1103 
UP TO DATE DSM GENERATION USING HIGH RESOLUTION SATELLITE IMAGE 
DATA 
K. Wolff*, A. Gruen 
Institute of Geodesy and Photogrammetry, ETH Zurich 
Wolfgang-Pauli-Str. 15, CH-8093 Zurich, Switzerland - (wolff, gruen@geod.baug.ethz.ch) 
Commission I, ThS-3 
KEY WORDS: Satellite remote sensing, Digital surface models (DSM), Digital photogrammetry, Accuracy analysis, Stereo 
capabilities 
ABSTRACT: 
Due to the increasing costs of high resolution satellite image data with stereo capabilities, products like accurate DSMs are becoming 
attractive for more and more users and applications. The Japanese optical sensor ALOS/PRISM which was launched in January 2006 
has stereo capabilities by providing a simultaneous acquired image triplet. We have published several results of our evaluation of the 
potential of ALOS/PRISM image data together with our powerful software packages SAT-PP (Satellite Image Precision Processing) 
for DSM generation. Here, we focus on a new aspect, namely on the potential of the use of the image triplet in comparison to the use 
of just a stereo image pair, e.g. the combination of FN and FB. As we will see improves the use of a third image the results of the 
DSM generation especially for the combination of FB, but also for the combination FN. Additionally we will present the evaluation 
results of a new testfield, the volcano Sakurajima in Japan. The special characteristics of the volcano surface are very difficulty 
conditions for the image matching and DSM generation. 
1. INTRODUCTION 
Due to the increasing costs of high resolution satellite image 
data with stereo capabilities, products like accurate DSMs are 
becoming attractive for more and more users and applications. 
Satellites with just one lens capture stereo images with a time 
delay, e.g. Ikonos and WordView-1. Satellites with two or more 
lenses can capture quasi simultaneously stereo images, e.g. 
Cartosat-1 with a forward and an aft view or ALOS/PRISM 
with the triplet forward (F), nadir (N) and backward (B). 
As a member of the validation and calibration team for 
ALOS/PRISM we focused among other topics on the DSM 
generation and its evaluation. We have published several results 
of our evaluation of the potential of ALOS/PRISM image data 
together with our powerful software packages SAT-PP 
(Satellite Image Precision Processing) for DSM generation. For 
details about the testareas and the evaluation results see Gruen 
et al. (2006), (2007) and (2008) and Wolff and Gruen (2007).

● PROVIDED RECORDS:
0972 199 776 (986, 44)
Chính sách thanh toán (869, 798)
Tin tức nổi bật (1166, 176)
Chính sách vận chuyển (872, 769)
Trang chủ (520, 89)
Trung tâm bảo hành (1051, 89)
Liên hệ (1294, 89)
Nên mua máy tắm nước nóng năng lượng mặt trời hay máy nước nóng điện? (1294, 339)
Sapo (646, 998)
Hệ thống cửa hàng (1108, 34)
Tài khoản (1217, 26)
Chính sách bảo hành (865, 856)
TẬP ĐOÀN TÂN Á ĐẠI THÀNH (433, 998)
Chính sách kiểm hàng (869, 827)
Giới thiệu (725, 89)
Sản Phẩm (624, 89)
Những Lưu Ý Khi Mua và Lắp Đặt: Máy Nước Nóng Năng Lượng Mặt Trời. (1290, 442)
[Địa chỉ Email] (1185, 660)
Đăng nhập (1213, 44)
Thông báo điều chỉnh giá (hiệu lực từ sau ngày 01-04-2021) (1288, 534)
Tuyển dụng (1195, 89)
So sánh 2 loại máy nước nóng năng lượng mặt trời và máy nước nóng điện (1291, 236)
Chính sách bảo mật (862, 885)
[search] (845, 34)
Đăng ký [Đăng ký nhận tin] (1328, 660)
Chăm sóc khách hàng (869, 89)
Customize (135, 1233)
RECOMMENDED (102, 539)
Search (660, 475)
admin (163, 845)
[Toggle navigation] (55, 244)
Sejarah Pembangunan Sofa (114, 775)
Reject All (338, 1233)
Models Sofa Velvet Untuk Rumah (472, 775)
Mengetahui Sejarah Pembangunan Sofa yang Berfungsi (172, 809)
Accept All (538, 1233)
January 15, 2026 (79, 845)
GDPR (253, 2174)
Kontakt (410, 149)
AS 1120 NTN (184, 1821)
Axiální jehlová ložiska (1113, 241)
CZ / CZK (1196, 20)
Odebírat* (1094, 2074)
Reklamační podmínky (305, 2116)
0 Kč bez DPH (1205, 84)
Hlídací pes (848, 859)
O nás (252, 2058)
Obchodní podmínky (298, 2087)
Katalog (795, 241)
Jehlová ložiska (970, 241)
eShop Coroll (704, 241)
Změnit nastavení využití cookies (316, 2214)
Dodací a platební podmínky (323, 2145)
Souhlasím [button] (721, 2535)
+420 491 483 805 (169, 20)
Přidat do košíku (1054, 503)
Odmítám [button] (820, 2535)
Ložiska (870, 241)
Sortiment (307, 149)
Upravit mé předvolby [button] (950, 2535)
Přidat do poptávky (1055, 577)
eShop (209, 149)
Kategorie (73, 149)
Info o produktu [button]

● YOUR GOAL: Can you continue the paper on DSM generation from ALOS/PRISM satellite images, starting after its last sentence?

● EXERCISE RESPONSE:
The software has been tested successfully for processing of a 
number of high resolution satellite sensors, such as IKONOS, 
QuickBird, ALOS/PRISM, and SPOT-5 HRS/HRG and is 
meanwhile close to operation. Detailed information on the 
SAT-PP and its functionalities can be found in Zang and Gruen 
(2004), Zang (2005) and Gruen et al. (2005). 
Here, we focus on one hand on the potential of the use of the 
image triplet in comparison to the use of just a stereo image pair, 
e.g. the combination of FN and FB. As we will see improves the 
use of a third image the results of the DSM generation 
especially for the combination of FB, but also for the 
combination FN. 
Additionally we will present the evaluation results of a new 
testfield, the volcano Sakurajima in Japan. The special 
characteristics of the volcano surface are very difficulty 
conditions for the image matching and DSM generation. 
Therefore the results of the DSM generation are less good as the 
results of other testareas. 
2. IMAGE DATA 
Radiometric problems of ALOS/PRISM image data like black 
reference calibration (resulting in striping), jpeg-compression 
(resulting in blocking), saturation effects (mainly related to only 
8-bit radiometric depth collection), and others were already 
discussed. For details about the radiometric problems see Gruen 
et al. (2007). 
JAXA proposed a new processed version of the early 
ALOS/PRISM imagery with less striping. The use of these new 
processed images is beneficial for visualization purposes.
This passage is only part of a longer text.